TO DO: Leaving the pictures aside, reproduce the data in full and word for word.

Items from a dataset:
• • •

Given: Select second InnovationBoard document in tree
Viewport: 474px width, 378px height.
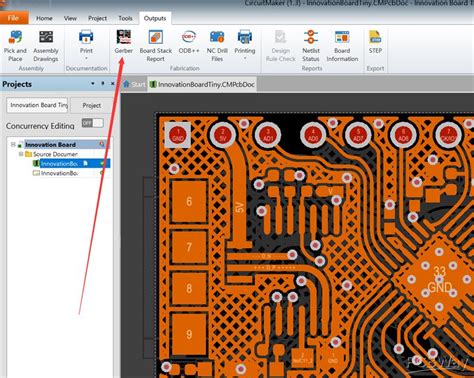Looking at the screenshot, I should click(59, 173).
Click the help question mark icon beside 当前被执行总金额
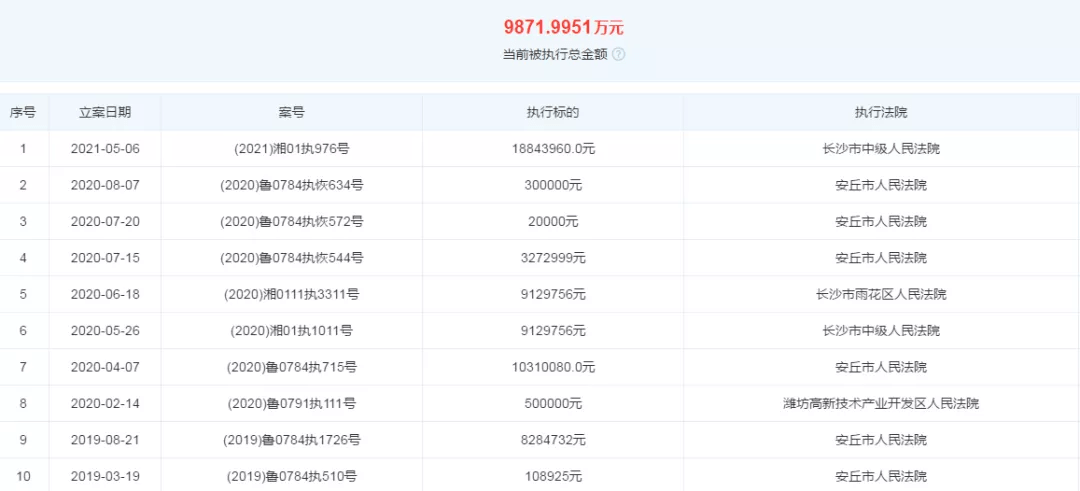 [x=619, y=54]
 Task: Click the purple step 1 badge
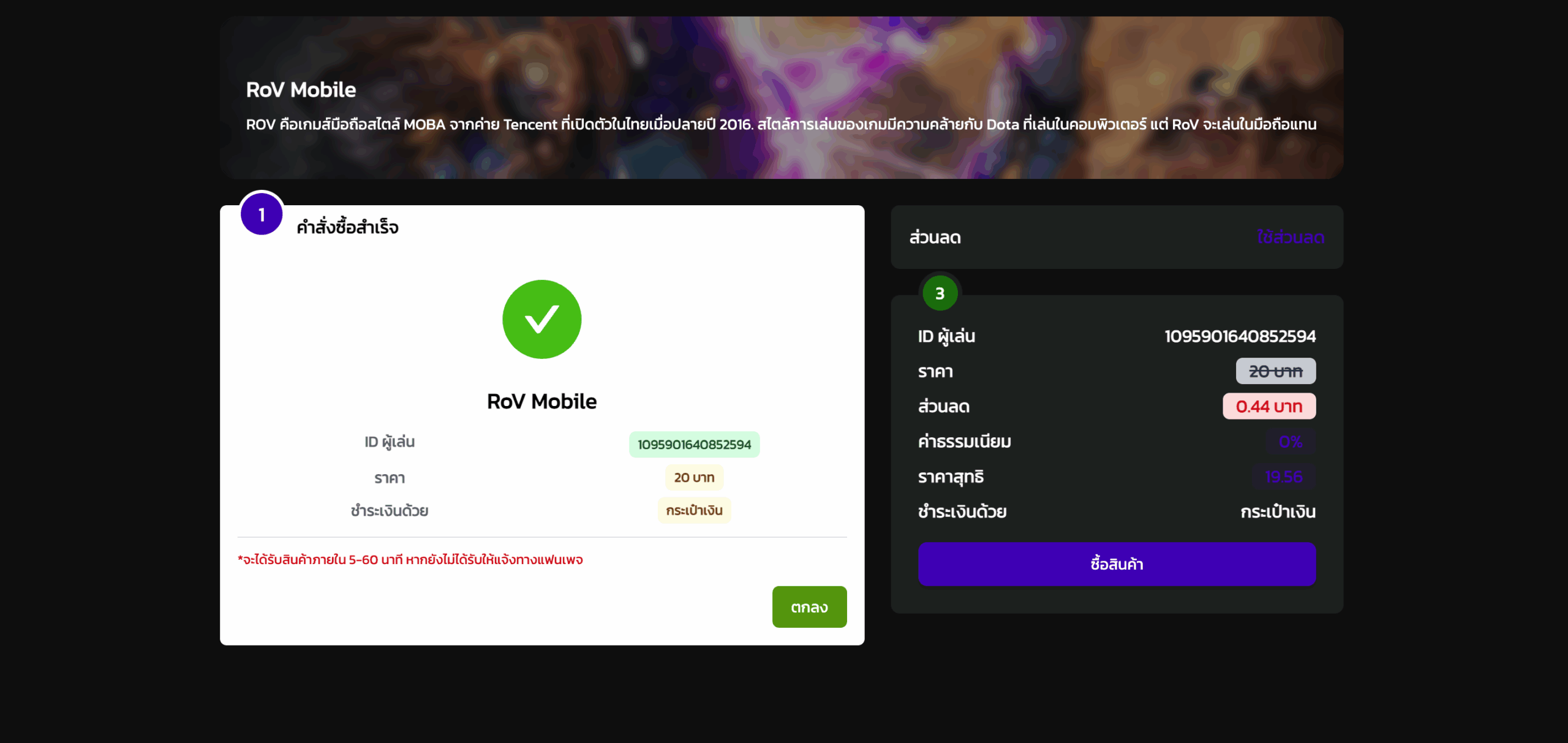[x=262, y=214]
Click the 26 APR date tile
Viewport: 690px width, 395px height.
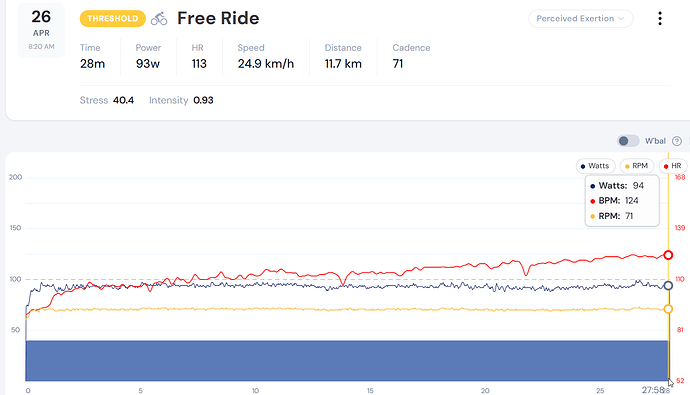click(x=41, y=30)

• • •

ANSWER SECTION:
Given: Select second InnovationBoard document in tree
Viewport: 474px width, 378px height.
Looking at the screenshot, I should click(59, 173).
Click the help question mark icon beside 当前被执行总金额
 [x=619, y=54]
 Task: Click the purple step 1 badge
[x=262, y=214]
Click the 26 APR date tile
Viewport: 690px width, 395px height.
click(x=41, y=30)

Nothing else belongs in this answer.